PROBLEM TO WORK ON » Convert the material below into a JSON list of strings, one string per line, and leave out the blank lines.

═══ PROVIDED RECORDS

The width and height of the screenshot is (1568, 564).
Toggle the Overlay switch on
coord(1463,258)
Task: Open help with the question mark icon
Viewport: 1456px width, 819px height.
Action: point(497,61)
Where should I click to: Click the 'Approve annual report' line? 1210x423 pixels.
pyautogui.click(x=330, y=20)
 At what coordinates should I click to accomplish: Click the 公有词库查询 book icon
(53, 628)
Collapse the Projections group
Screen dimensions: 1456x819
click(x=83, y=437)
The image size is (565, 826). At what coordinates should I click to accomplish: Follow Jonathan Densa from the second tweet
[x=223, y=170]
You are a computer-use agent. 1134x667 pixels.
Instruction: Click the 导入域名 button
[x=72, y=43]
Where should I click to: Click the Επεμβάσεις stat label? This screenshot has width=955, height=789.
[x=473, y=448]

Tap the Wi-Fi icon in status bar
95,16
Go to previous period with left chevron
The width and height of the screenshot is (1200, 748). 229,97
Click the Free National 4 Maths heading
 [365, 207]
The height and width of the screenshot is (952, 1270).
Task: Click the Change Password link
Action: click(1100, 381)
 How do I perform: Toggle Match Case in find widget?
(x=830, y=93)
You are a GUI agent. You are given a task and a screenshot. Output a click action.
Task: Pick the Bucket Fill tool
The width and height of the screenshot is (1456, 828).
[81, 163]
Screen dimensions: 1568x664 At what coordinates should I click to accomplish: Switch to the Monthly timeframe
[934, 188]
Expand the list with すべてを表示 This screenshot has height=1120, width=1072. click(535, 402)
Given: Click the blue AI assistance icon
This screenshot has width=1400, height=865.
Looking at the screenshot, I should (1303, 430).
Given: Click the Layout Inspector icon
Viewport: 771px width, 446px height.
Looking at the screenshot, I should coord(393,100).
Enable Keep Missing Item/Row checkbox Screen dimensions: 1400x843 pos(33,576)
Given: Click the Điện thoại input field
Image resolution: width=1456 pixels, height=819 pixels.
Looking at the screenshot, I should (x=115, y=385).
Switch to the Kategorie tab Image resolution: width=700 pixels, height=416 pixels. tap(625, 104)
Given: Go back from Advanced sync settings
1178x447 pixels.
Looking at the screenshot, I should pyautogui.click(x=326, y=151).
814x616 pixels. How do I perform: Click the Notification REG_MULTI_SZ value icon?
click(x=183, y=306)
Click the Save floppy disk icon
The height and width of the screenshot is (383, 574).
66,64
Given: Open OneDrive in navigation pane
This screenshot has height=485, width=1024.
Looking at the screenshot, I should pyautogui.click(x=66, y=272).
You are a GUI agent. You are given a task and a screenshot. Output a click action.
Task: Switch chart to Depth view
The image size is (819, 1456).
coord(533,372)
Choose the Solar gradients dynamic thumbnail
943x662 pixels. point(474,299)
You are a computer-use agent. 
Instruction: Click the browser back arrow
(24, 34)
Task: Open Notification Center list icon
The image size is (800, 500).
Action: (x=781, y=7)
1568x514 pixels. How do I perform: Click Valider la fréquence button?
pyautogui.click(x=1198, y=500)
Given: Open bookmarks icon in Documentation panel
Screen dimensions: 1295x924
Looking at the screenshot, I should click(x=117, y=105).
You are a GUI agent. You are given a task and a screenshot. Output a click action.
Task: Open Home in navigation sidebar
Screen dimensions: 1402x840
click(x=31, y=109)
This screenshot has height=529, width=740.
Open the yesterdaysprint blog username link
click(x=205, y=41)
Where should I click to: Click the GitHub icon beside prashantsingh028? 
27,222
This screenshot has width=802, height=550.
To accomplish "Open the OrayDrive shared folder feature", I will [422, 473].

══════

OUTPUT »
[
  "The width and height of the screenshot is (1568, 564).",
  "Toggle the Overlay switch on",
  "coord(1463,258)",
  "Task: Open help with the question mark icon",
  "Viewport: 1456px width, 819px height.",
  "Action: point(497,61)",
  "Where should I click to: Click the 'Approve annual report' line? 1210x423 pixels.",
  "pyautogui.click(x=330, y=20)",
  " At what coordinates should I click to accomplish: Click the 公有词库查询 book icon",
  "(53, 628)",
  "Collapse the Projections group",
  "Screen dimensions: 1456x819",
  "click(x=83, y=437)",
  "The image size is (565, 826). At what coordinates should I click to accomplish: Follow Jonathan Densa from the second tweet",
  "[x=223, y=170]",
  "You are a computer-use agent. 1134x667 pixels.",
  "Instruction: Click the 导入域名 button",
  "[x=72, y=43]",
  "Where should I click to: Click the Επεμβάσεις stat label? This screenshot has width=955, height=789.",
  "[x=473, y=448]",
  "Tap the Wi-Fi icon in status bar",
  "95,16",
  "Go to previous period with left chevron",
  "The width and height of the screenshot is (1200, 748). 229,97",
  "Click the Free National 4 Maths heading",
  " [365, 207]",
  "The height and width of the screenshot is (952, 1270).",
  "Task: Click the Change Password link",
  "Action: click(1100, 381)",
  " How do I perform: Toggle Match Case in find widget?",
  "(x=830, y=93)",
  "You are a GUI agent. You are given a task and a screenshot. Output a click action.",
  "Task: Pick the Bucket Fill tool",
  "The width and height of the screenshot is (1456, 828).",
  "[81, 163]",
  "Screen dimensions: 1568x664 At what coordinates should I click to accomplish: Switch to the Monthly timeframe",
  "[934, 188]",
  "Expand the list with すべてを表示 This screenshot has height=1120, width=1072. click(535, 402)",
  "Given: Click the blue AI assistance icon",
  "This screenshot has width=1400, height=865.",
  "Looking at the screenshot, I should (1303, 430).",
  "Given: Click the Layout Inspector icon",
  "Viewport: 771px width, 446px height.",
  "Looking at the screenshot, I should coord(393,100).",
  "Enable Keep Missing Item/Row checkbox Screen dimensions: 1400x843 pos(33,576)",
  "Given: Click the Điện thoại input field",
  "Image resolution: width=1456 pixels, height=819 pixels.",
  "Looking at the screenshot, I should (x=115, y=385).",
  "Switch to the Kategorie tab Image resolution: width=700 pixels, height=416 pixels. tap(625, 104)",
  "Given: Go back from Advanced sync settings",
  "1178x447 pixels.",
  "Looking at the screenshot, I should pyautogui.click(x=326, y=151).",
  "814x616 pixels. How do I perform: Click the Notification REG_MULTI_SZ value icon?",
  "click(x=183, y=306)",
  "Click the Save floppy disk icon",
  "The height and width of the screenshot is (383, 574).",
  "66,64",
  "Given: Open OneDrive in navigation pane",
  "This screenshot has height=485, width=1024.",
  "Looking at the screenshot, I should pyautogui.click(x=66, y=272).",
  "You are a GUI agent. You are given a task and a screenshot. Output a click action.",
  "Task: Switch chart to Depth view",
  "The image size is (819, 1456).",
  "coord(533,372)",
  "Choose the Solar gradients dynamic thumbnail",
  "943x662 pixels. point(474,299)",
  "You are a computer-use agent. ",
  "Instruction: Click the browser back arrow",
  "(24, 34)",
  "Task: Open Notification Center list icon",
  "The image size is (800, 500).",
  "Action: (x=781, y=7)",
  "1568x514 pixels. How do I perform: Click Valider la fréquence button?",
  "pyautogui.click(x=1198, y=500)",
  "Given: Open bookmarks icon in Documentation panel",
  "Screen dimensions: 1295x924",
  "Looking at the screenshot, I should click(x=117, y=105).",
  "You are a GUI agent. You are given a task and a screenshot. Output a click action.",
  "Task: Open Home in navigation sidebar",
  "Screen dimensions: 1402x840",
  "click(x=31, y=109)",
  "This screenshot has height=529, width=740.",
  "Open the yesterdaysprint blog username link",
  "click(x=205, y=41)",
  "Where should I click to: Click the GitHub icon beside prashantsingh028? ",
  "27,222",
  "This screenshot has width=802, height=550.",
  "To accomplish \"Open the OrayDrive shared folder feature\", I will [422, 473]."
]